I sob against O’jek’s warm skin, hating that I’m so wrecked at the news and unable to help myself. I love Penny. I love S’bren. Penny is just the warmest, friendliest person, and S’bren doesn’t have a mean bone in his body. They adore each other and their little girl, Brenna, is as cute as could be. I’m happy for them.

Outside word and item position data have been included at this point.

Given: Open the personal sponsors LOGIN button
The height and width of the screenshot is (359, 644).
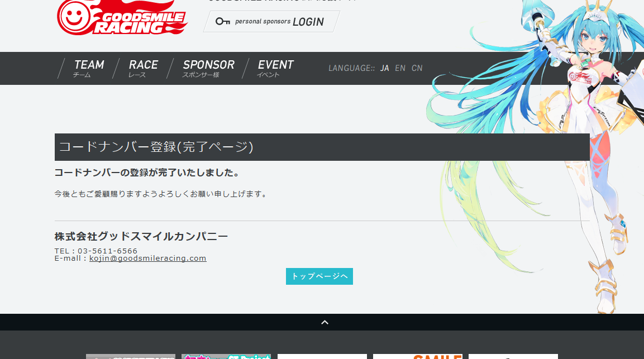Looking at the screenshot, I should [271, 21].
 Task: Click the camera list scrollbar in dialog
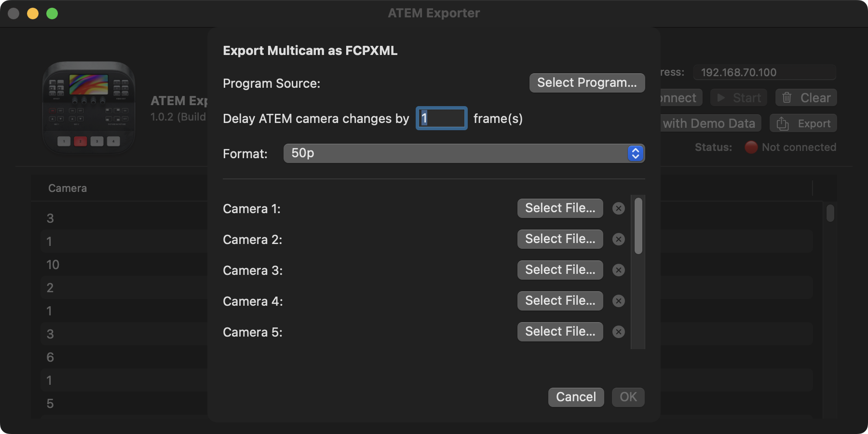(638, 226)
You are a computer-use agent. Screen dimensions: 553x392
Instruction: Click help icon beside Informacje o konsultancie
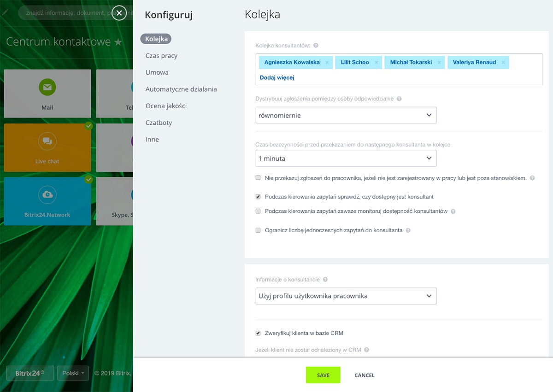pyautogui.click(x=325, y=280)
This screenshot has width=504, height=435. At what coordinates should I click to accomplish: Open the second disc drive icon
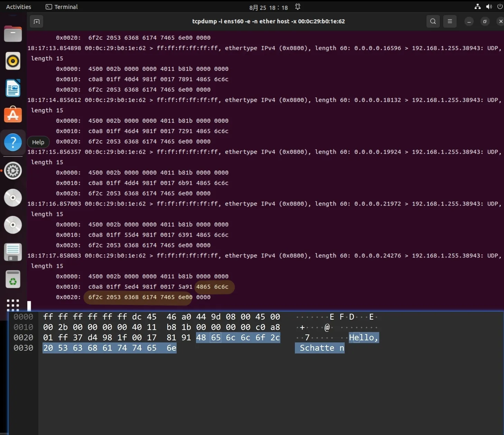point(13,225)
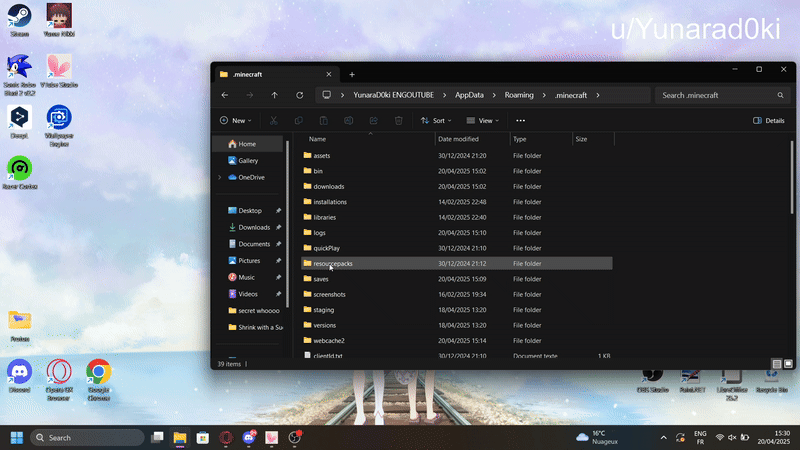Open the View options dropdown
The image size is (800, 450).
(x=484, y=120)
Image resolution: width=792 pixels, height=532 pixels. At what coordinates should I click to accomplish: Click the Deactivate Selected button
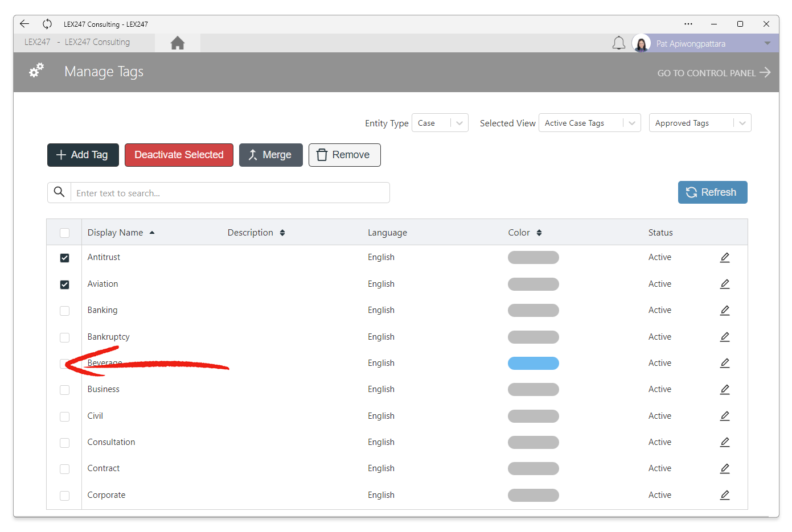click(179, 155)
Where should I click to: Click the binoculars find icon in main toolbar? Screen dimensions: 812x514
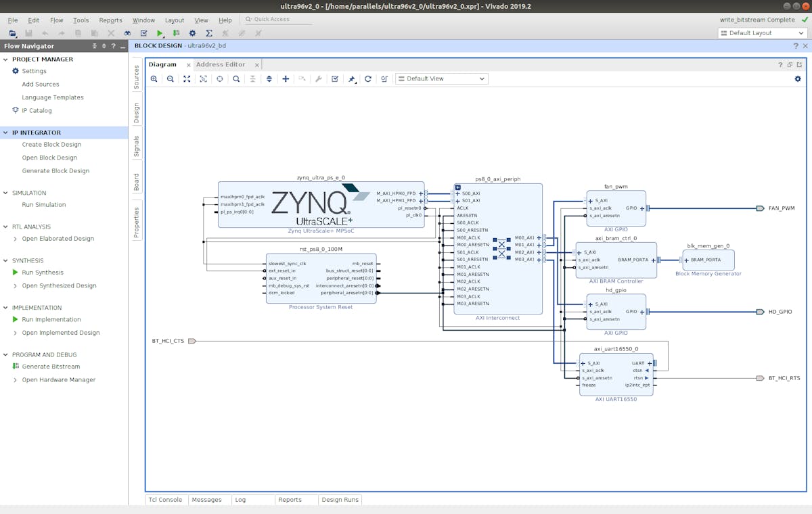127,33
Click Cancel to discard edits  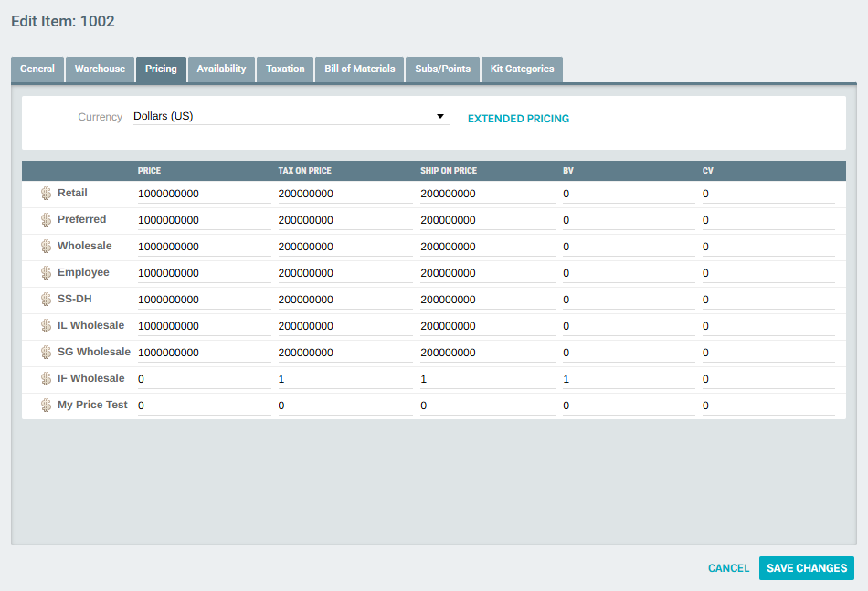pyautogui.click(x=728, y=567)
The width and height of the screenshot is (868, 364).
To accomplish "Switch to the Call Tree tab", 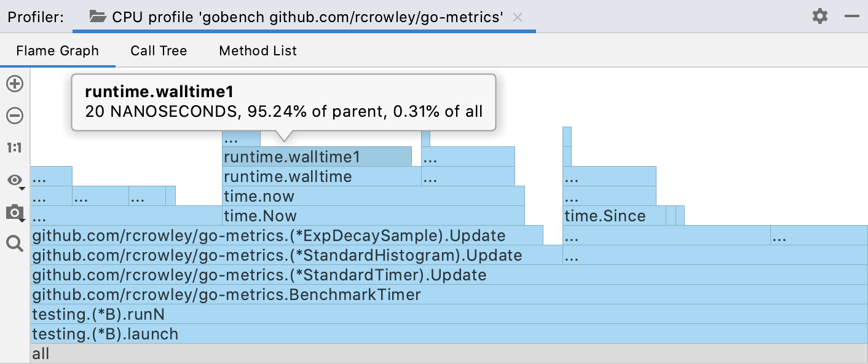I will click(159, 51).
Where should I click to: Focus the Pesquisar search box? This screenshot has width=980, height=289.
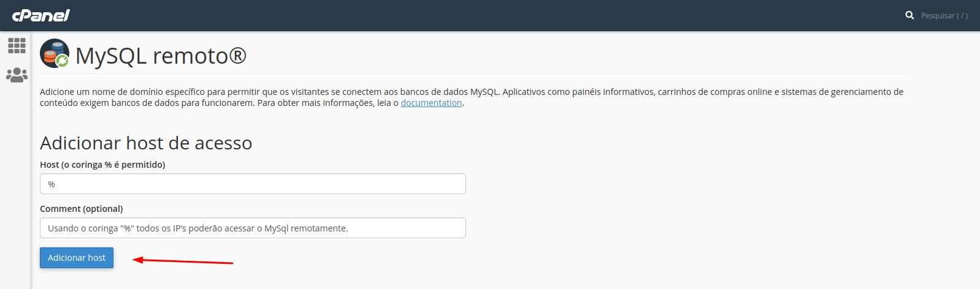pos(944,15)
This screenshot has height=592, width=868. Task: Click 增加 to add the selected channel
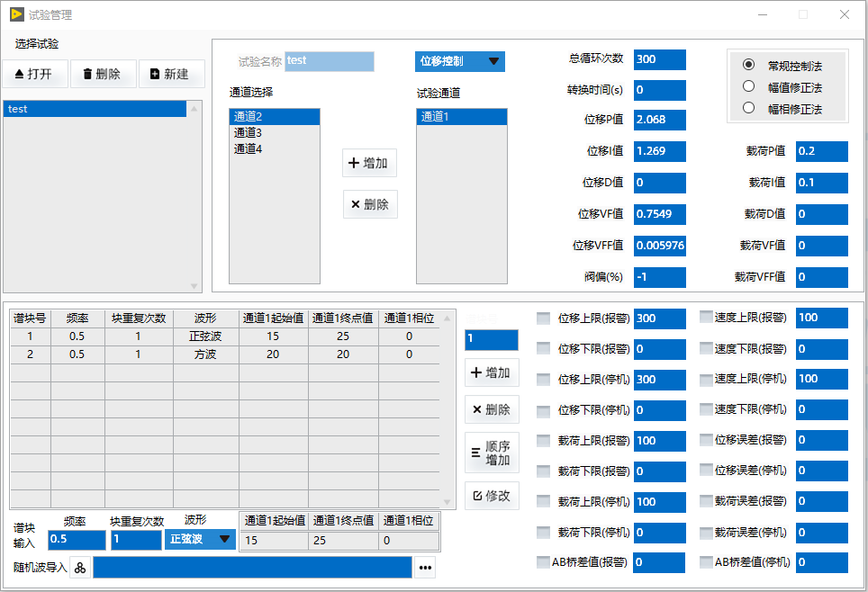coord(369,163)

It’s me that I’m devastated for.

Each time one of the happy couples resonates a second time, another little part of me dies inside. Why does resonance skip me and Flor time and time again? Why does it go back to others who have already resonated, and completely ignore us? What’s wrong with us that we don’t deserve a soulmate? Flor handles this better than I do. She says she’s content to wait.

I’m not.

I feel as if I’ve been waiting forever.

Yet each time someone else resonates, I’m reminded that I’ve been ignored. That my khui is silent. I deliberately picked this planet because Niri had told me about Mardok, and how he’d stayed here because Farli resonated to him. It sounded so romantic that I’d wanted a soulmate of my own. And babies! How I want babies. It sounded like this planet would give me everything that I lacked at Johani’s side as I pretended to be his mate for appearances. And yet here I am, years later, with nothing to show for my efforts but ice-chapped skin and burns on my face…and regret.